More than 13 million taxpayers will receive a cut from July 1 with someone on an average salary of $80,000 set to receive an annual tax cut of $1,679 compared to previous settings.

A $300 energy rebate, applied to bills quarterly, also kicks in for all households while many workers will benefit from an increase in minimum and award wages.  

Jim Chalmers spruiked these measures as “meaningful” and “responsible,” telling Sky News Australia on Monday Labor was responding to the cost pressure crisis. 

However, host Peter Stefanovic quizzed the politician on whether Australians would even notice the extra cash from the cuts as they battle bigger bills and higher mortgage repayments.

“More people are being forced into hardship plans when it comes to energy bills, mortgage arrears are currently at an eight-year high … will folks even notice that extra help that starts from today?” he asked.

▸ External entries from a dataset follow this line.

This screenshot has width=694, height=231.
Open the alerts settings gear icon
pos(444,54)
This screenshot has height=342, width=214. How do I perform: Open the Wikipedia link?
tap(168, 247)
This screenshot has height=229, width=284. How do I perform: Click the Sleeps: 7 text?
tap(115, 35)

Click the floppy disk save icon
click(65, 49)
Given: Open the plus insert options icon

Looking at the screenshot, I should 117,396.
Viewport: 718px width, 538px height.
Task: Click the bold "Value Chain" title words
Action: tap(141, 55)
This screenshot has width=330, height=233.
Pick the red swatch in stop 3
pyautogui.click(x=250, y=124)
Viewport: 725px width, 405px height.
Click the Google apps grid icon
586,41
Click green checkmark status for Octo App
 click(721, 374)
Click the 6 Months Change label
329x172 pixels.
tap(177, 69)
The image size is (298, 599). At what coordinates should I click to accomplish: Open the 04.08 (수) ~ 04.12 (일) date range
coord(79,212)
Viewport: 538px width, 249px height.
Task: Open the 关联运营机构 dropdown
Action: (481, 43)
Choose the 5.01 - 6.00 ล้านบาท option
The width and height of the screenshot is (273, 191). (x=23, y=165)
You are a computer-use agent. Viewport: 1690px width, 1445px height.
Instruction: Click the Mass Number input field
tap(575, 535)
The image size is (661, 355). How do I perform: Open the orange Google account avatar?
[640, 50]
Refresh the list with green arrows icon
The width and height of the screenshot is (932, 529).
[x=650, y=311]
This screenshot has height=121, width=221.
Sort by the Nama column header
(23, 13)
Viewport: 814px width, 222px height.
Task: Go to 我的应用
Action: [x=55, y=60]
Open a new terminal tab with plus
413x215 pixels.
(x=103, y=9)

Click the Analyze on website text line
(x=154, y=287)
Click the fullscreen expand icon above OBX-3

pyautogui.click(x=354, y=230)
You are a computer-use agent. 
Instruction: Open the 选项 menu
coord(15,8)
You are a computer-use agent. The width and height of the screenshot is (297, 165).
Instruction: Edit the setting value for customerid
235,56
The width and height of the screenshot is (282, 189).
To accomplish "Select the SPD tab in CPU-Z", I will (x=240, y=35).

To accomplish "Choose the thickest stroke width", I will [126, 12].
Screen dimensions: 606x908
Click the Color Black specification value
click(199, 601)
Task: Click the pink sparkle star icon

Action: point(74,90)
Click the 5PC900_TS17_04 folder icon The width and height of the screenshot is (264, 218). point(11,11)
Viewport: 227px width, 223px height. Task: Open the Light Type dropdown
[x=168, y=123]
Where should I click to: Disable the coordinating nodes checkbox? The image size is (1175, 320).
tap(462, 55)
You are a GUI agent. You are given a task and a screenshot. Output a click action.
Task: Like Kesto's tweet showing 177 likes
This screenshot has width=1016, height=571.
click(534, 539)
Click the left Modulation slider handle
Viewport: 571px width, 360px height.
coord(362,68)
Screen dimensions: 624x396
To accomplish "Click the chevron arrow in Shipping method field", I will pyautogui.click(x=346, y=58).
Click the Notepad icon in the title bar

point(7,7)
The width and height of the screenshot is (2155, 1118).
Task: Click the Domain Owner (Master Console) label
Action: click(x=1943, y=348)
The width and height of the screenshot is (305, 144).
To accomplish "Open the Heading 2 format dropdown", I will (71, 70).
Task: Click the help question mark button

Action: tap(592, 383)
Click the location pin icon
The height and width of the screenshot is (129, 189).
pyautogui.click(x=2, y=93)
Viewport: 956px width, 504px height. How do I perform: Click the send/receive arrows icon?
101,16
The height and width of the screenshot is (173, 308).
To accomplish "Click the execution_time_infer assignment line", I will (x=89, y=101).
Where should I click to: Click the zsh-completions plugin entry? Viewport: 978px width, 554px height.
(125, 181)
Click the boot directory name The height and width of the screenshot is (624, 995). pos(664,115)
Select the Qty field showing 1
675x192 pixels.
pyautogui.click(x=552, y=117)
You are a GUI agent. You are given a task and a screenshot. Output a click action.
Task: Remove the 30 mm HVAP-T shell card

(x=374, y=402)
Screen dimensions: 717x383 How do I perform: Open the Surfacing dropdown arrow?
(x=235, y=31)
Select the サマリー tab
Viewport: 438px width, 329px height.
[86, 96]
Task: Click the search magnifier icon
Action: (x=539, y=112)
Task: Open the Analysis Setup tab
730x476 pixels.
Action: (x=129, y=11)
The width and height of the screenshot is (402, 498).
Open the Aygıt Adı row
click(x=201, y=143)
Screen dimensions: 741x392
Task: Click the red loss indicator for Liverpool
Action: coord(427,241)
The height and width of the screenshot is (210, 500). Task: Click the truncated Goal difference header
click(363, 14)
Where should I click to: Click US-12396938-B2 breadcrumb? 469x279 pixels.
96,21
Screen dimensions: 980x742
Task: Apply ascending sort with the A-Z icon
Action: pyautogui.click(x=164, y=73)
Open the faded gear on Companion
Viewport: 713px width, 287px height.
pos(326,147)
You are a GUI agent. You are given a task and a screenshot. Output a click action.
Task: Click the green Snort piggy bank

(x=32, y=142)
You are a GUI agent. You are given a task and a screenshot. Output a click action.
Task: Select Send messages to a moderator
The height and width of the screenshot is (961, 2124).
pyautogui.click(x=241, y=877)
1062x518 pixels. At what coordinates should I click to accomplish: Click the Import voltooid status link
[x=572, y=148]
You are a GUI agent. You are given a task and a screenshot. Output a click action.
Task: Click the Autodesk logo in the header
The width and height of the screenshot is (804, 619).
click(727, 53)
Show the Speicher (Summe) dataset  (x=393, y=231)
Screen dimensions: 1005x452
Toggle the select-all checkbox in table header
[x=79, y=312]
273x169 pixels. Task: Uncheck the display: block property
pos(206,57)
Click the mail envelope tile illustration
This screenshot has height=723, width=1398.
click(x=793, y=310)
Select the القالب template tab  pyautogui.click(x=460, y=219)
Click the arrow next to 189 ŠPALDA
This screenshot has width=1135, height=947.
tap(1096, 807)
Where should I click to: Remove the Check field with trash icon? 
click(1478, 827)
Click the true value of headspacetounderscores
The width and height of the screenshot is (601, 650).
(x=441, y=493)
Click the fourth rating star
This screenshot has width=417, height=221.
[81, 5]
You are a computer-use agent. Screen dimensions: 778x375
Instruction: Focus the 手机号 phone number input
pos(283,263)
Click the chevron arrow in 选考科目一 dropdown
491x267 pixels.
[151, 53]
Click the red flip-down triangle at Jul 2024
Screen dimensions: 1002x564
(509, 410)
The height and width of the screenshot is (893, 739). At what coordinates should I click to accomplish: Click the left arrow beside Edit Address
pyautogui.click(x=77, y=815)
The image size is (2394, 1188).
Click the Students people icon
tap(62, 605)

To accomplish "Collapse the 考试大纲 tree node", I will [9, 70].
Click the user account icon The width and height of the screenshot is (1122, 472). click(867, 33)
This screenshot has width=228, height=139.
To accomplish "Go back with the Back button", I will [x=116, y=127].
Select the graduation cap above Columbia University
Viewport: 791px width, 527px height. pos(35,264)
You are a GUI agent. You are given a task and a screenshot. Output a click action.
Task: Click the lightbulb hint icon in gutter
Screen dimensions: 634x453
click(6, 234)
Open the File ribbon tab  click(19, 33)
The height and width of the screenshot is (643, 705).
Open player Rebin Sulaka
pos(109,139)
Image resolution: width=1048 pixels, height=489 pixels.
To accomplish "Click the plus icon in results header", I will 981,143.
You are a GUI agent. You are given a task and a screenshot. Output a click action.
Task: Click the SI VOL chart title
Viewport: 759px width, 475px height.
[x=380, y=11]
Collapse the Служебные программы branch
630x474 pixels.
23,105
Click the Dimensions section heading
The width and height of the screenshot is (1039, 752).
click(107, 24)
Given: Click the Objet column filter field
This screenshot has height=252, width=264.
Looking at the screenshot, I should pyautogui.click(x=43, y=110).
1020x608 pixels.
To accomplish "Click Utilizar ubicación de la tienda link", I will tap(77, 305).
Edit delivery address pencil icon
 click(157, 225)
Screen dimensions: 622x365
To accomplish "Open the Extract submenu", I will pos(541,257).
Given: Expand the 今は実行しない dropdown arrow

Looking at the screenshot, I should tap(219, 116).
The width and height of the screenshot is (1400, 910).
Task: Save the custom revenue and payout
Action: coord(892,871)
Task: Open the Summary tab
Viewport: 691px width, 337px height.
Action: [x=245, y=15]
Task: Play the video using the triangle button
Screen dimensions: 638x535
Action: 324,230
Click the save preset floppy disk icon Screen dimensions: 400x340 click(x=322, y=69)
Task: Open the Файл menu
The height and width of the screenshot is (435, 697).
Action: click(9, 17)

“I think they will, the average tax cut for example is $36 a week. The average tax cut for a household with kids is $63 a week. And that is in addition to energy bill relief, a lot of people getting a pay rise,” Mr Chalmers replied.

“We are doing as much as we responsibly can.

“Conscious of the constraints in the budget and the pressure on inflation but really importantly what we are doing today … we are doing it in a way that puts downward pressure on inflation.”

Liberal Senator Jane Hume speaking earlier the same day argued any extra cash Australians will pocket as a result of the tax cuts could be swallowed up by rising costs should inflation remain high.

She said the money would likely be “eaten up” by rising costs and people would not feel their real disposal income increase.

“It’s gone backwards so far under the last two years of this government, it’s gone back by around eight per cent and that is why you are feeling poorer, and you will continue to do so unless the government can tame inflation,” she said.

“It can only do that using its fiscal levers, not simply relying on the Reserve Bank to keep jacking up interest rates.”

The Australian Bureau of Statistics last week released new figures showing inflation had jumped four per cent in the 12 months to May.

Some of the main culprits were a 5.2 per cent rise in housing costs, including a 7.4 per cent jump in rents, as well as a 4.9 per cent bump in transport and a 6.5 per cent increase in electricity prices.

The news reinvigorated some economist’s calls for the RBA to starting lifting rates again.

“The upshot of today’s result is that it places enormous pressure on the Reserve Bank to not only not cut interest rates anytime soon, but potentially lift them further,” Betashares CEO David Bassanese told the ABC last Wednesday.

 “Although many of the factors holding up inflation are not directly sensitive to interest rates, the RBA needs to focus on the persistently high overall level of inflation — whatever its cause — and potentially use higher interest rates to produce offsetting declines in inflation wherever it can.”